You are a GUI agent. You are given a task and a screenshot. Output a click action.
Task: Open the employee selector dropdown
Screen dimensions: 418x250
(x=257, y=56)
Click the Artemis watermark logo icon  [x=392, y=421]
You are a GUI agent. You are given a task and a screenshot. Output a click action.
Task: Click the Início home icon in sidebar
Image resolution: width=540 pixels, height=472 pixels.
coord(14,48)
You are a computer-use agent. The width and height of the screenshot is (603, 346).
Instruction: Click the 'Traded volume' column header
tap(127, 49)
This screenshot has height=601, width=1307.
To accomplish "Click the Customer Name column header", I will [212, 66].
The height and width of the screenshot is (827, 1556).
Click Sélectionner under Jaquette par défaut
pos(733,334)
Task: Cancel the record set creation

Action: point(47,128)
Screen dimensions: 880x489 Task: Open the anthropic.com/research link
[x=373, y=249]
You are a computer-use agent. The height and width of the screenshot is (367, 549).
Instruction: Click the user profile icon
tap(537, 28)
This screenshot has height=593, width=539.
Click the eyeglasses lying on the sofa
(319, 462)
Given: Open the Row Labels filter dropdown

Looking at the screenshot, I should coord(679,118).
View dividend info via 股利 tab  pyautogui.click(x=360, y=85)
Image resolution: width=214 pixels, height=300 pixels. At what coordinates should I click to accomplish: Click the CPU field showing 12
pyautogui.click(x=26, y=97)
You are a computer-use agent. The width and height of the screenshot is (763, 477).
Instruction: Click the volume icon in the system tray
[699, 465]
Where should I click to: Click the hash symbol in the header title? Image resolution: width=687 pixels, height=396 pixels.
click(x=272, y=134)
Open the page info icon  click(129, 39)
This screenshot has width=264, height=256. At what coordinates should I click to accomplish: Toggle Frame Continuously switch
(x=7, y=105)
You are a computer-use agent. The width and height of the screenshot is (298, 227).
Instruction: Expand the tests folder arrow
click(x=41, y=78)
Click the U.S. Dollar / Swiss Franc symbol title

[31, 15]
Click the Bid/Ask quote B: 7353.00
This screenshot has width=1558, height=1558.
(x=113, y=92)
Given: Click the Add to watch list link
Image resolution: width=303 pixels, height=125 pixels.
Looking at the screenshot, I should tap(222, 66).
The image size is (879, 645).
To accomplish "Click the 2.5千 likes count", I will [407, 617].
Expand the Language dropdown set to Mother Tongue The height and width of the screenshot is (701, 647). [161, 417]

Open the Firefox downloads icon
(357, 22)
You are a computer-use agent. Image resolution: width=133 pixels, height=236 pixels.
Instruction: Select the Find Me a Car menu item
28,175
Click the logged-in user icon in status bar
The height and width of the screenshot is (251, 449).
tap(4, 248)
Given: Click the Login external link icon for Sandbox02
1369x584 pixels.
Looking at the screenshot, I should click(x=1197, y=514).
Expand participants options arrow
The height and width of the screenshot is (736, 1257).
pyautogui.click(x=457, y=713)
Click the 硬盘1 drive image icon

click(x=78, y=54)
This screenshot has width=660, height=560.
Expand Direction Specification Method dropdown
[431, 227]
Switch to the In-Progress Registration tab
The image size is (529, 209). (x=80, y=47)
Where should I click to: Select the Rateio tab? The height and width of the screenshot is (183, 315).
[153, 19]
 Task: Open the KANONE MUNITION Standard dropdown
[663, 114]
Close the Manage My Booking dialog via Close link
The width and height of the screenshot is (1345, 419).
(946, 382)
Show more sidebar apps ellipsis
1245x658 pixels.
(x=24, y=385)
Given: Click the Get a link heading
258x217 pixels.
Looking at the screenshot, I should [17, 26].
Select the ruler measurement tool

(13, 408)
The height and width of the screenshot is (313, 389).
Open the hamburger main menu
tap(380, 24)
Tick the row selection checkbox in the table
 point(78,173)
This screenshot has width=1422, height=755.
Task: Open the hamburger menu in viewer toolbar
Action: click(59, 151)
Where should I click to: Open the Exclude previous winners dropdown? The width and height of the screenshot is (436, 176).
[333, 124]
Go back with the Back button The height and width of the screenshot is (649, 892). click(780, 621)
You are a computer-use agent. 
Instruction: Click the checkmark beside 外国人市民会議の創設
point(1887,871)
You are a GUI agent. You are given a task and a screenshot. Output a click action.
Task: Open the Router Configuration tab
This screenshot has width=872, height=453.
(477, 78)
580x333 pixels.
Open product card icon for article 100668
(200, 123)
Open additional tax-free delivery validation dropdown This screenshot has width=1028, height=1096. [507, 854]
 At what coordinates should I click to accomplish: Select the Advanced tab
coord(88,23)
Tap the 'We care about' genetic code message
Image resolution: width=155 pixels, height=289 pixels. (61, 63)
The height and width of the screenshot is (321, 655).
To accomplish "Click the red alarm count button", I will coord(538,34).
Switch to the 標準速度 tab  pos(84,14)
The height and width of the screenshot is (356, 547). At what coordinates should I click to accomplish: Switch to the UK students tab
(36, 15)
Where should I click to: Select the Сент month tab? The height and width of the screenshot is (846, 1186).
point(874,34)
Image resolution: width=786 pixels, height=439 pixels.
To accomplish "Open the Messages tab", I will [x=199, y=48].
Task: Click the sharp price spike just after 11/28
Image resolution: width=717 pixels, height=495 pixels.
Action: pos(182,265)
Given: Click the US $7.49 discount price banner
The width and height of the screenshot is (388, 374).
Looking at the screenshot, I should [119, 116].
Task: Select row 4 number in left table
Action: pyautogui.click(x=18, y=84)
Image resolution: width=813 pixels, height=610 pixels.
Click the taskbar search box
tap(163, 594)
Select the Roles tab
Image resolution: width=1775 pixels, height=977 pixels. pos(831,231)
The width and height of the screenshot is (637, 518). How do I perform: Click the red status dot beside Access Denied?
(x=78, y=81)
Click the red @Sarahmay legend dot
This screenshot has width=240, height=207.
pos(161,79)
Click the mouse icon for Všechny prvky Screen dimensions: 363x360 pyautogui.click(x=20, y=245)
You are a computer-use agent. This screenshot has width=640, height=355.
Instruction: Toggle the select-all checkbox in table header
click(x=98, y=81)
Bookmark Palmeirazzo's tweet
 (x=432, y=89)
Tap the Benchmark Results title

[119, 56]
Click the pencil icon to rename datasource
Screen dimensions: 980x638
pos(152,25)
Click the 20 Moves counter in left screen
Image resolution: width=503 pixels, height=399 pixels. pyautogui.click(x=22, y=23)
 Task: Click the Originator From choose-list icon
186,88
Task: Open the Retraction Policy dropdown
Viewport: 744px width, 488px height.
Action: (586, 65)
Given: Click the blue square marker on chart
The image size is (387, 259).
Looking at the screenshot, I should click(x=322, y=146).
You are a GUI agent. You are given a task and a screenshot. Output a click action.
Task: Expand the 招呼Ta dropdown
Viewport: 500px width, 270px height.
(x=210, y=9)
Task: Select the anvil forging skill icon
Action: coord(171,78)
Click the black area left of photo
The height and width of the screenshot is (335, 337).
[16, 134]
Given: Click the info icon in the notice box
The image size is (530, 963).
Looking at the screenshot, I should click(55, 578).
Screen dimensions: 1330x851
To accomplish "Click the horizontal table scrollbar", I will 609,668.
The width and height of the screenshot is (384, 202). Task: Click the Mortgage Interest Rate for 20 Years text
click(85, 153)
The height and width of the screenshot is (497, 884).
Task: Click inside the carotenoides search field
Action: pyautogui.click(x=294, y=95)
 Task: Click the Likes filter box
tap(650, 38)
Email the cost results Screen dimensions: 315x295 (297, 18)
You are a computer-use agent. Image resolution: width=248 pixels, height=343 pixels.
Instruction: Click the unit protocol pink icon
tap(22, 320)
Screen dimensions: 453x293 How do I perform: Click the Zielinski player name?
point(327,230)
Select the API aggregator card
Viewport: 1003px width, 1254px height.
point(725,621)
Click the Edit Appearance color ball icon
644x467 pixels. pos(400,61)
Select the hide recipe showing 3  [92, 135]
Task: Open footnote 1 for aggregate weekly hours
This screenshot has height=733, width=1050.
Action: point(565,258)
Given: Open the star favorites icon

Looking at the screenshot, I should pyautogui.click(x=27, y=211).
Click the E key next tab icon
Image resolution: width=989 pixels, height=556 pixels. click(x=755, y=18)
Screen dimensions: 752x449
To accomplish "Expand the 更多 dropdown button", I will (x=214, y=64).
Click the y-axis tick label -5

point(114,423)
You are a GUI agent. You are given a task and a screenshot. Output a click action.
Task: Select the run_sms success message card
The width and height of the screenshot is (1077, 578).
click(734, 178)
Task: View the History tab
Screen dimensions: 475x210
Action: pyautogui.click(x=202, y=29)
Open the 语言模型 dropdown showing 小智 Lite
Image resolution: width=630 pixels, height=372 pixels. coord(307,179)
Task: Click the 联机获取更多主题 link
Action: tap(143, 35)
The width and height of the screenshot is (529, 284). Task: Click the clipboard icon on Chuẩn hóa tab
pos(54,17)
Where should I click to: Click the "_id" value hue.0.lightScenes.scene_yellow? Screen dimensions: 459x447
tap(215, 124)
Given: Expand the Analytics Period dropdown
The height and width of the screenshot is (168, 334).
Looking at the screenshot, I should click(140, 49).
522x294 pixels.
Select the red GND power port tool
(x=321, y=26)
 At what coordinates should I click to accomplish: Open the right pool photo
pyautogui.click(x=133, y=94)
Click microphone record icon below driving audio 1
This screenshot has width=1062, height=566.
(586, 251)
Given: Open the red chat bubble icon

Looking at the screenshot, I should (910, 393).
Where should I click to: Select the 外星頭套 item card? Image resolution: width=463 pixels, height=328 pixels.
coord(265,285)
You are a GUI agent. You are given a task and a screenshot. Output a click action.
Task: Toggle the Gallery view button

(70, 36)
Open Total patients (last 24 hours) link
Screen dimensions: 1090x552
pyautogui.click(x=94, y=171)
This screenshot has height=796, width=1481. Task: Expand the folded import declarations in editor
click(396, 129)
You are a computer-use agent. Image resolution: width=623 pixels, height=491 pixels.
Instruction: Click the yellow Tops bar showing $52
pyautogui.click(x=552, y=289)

▶ [What to work on]
Which lines above include the word "info"? Show each one.

▶ [Exercise response]
View dividend info via 股利 tab  pyautogui.click(x=360, y=85)
Open the page info icon  click(129, 39)
Given: Click the info icon in the notice box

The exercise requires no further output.